(449.26-451.27) Today's reading is another in a series of readings in which I've found myself ending mid-paragraph. Perhaps as a testament to Shaun's penchant for being long-winded, much of this chapter seems to consist of multi-page paragraphs, so it's become increasingly difficult for me to break the readings into two-page segments. I broke off today's reading, for instance, three-quarters of the way down page 451. The paragraph I'm in the middle of ends seven lines into page 452, but I've decided to cut it off rather than go the extra half-page or so tonight. It might be dumb, but for the time being I'm trying to keep it as close to two pages per day as possible, or else I risk getting confused with where I'm supposed to read to or burned out.

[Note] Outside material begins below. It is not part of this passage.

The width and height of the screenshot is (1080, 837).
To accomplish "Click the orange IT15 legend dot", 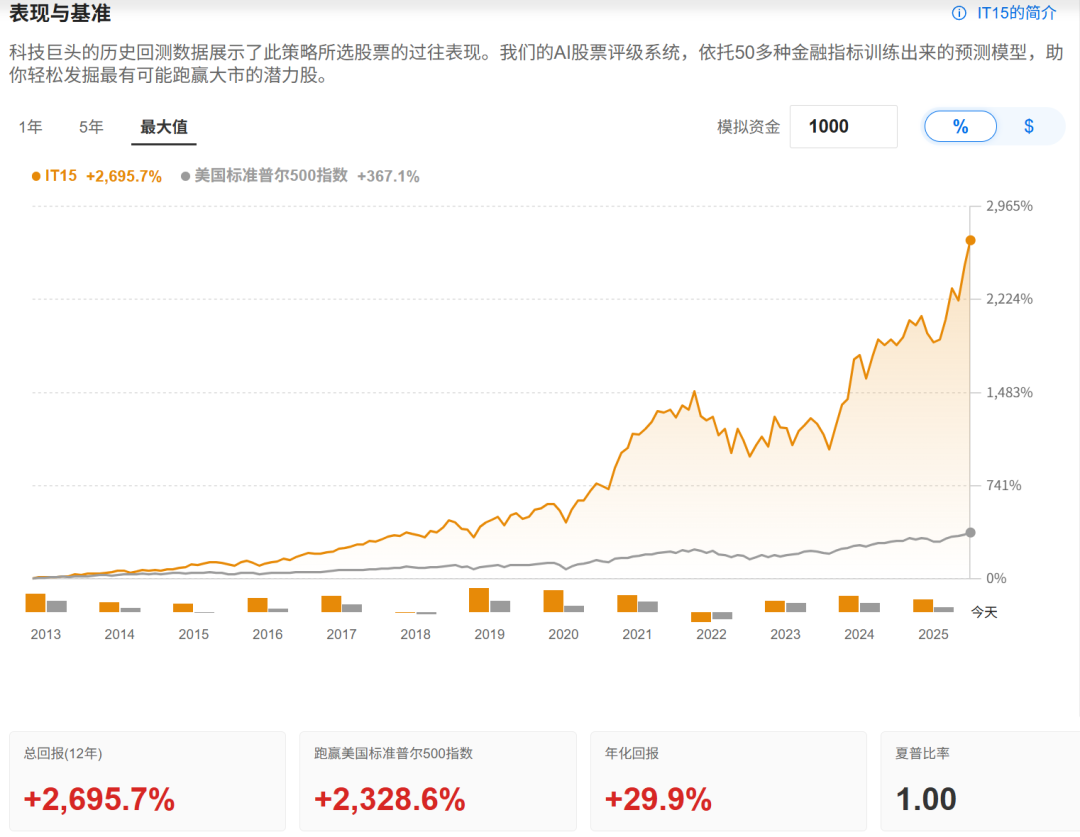I will [36, 176].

Anyway, although Shaun said at the end of yesterday's reading that it was too late to stay since it was two o'clock in the morning, today's reading begins with him picking back up with the idea of him remaining home and living as a bird in a bush. Shaun imagines that he could sit there safely, "laughing lazy at the sheep's lightning and turn a widamost ear dreamily to the drumming of snipers" until he watched the moon roll itself to sleep amid the clouds. He then imagines himself as a fish, eager to "melt my belt for a dace feast of grannom with the finny ones," and "flashing down the swansway, leaps ahead of the swift MacEels, the big Gillaroo redfellows and the pursewinded carpers." When seeking time alone, he'd recline by the river and alternately play a pipe, smoke a pipe, fish, and teach the "twittynice Dorian blackbudds" (the 29 girls) how to sing.

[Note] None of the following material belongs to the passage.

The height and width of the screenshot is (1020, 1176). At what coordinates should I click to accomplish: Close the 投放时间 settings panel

"But enough of greenwood's gossip," says Shaun, collecting himself. "Birdsnests is birdsnests." He now pictures himself amassing great wealth, sinking "every dolly farting" into investments and asserting that "I'm the gogetter that'd make it pay like cash registers as sure as there's a pot on a pole." After all, he says that "mony makes multimony like the brogues and the kishes." This great wealth would help Shaun to fully win over Isabel: "And before you knew where you weren't, I stake my ignitial's divy, cash-and-cash-can-again, I'd be staggering humanity and loyally rolling you over, my sow-white sponse." He would spoil Isabel altogether, he says, and he concludes today's reading by adding, "There'd be no standing me, I tell you."